[Saved entries]
----------

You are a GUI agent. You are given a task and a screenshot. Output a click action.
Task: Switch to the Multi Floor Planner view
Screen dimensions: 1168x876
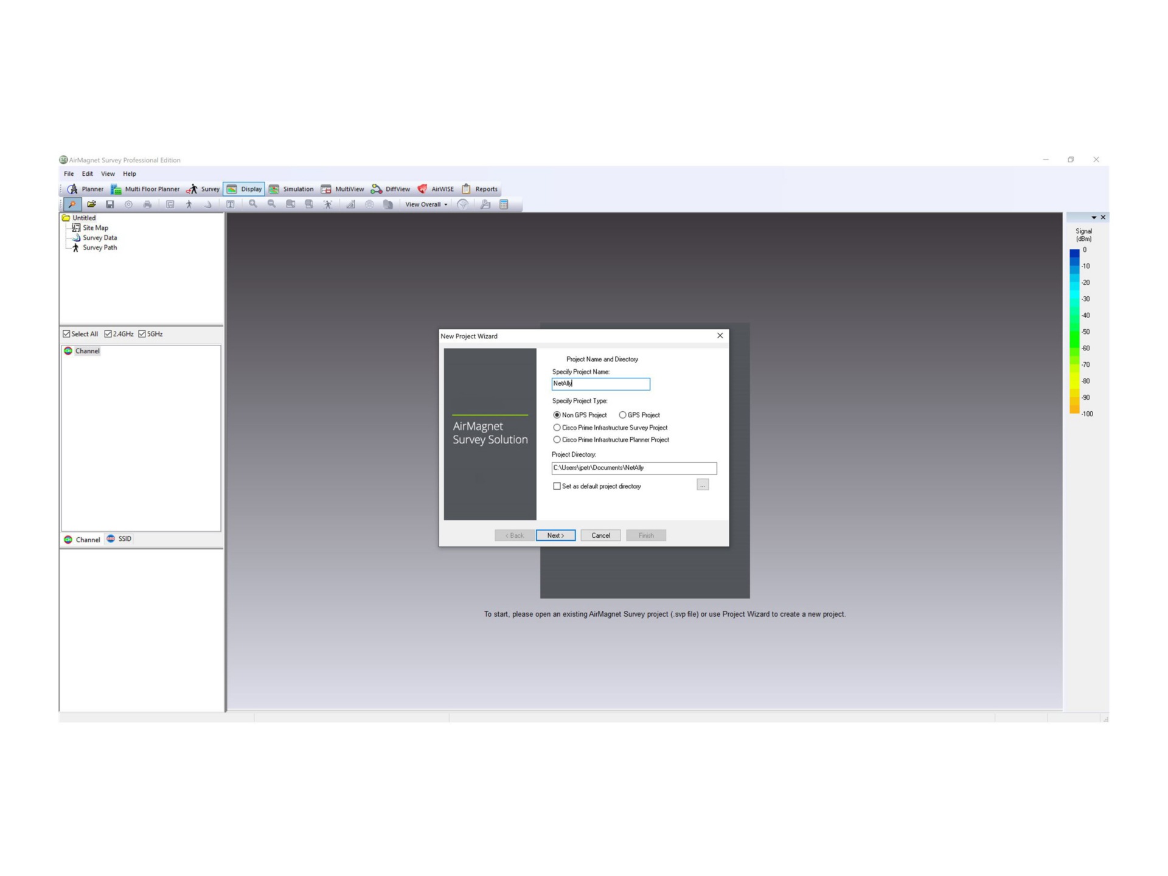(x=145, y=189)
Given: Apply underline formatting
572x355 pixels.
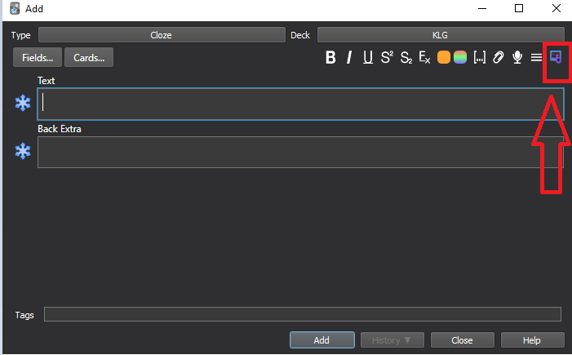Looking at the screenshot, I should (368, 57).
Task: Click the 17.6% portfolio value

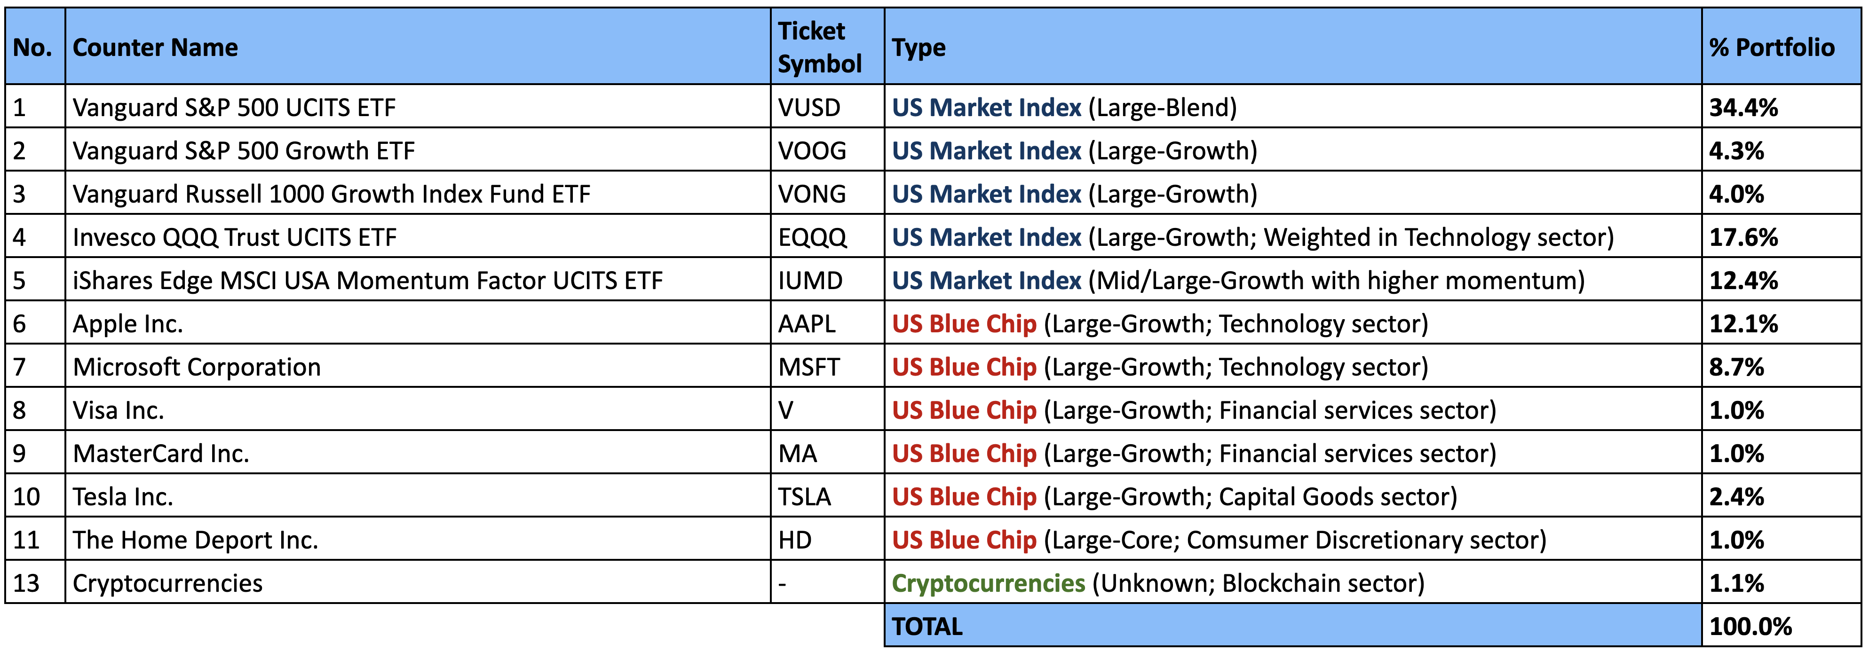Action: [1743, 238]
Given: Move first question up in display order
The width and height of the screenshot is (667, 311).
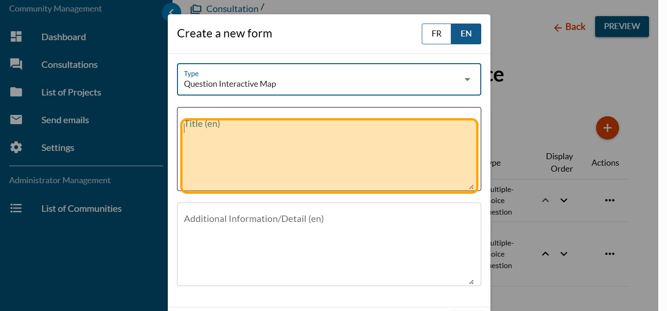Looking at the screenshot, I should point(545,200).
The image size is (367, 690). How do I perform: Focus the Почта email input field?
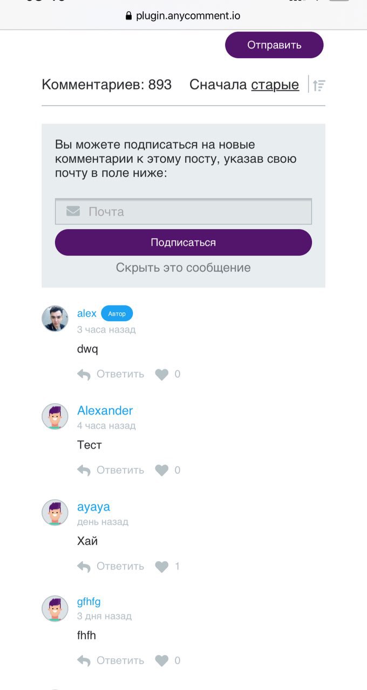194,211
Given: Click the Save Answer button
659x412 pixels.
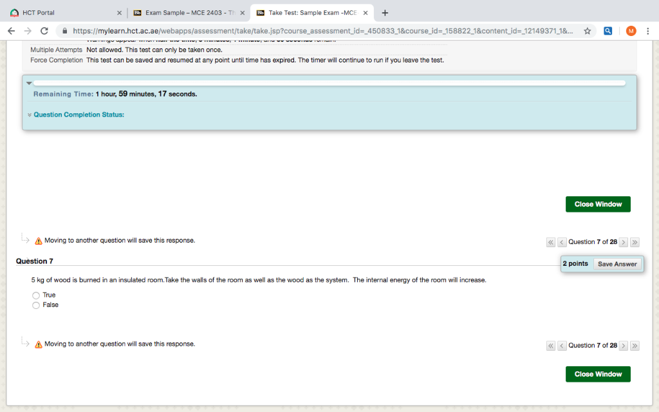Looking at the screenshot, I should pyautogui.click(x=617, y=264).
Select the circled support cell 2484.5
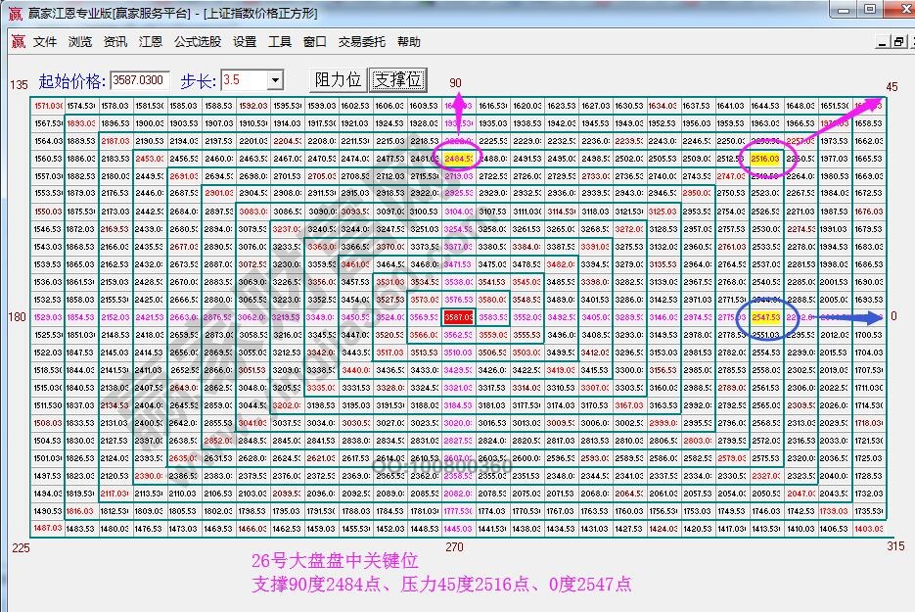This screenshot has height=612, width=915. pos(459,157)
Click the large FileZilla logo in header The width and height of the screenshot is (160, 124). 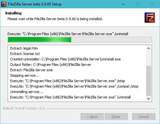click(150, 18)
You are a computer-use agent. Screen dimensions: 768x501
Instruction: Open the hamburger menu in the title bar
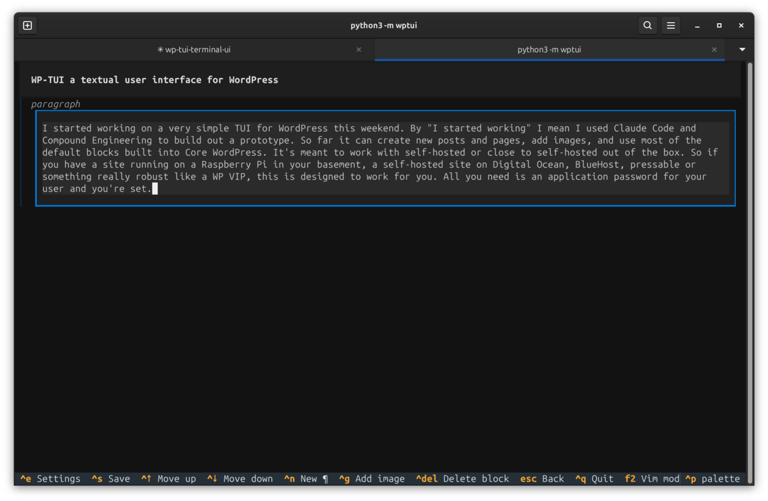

----------

*Exercise instructions:* Count every line of the data in which the word "agent" appears, and report only the total.

*Expected output:* 2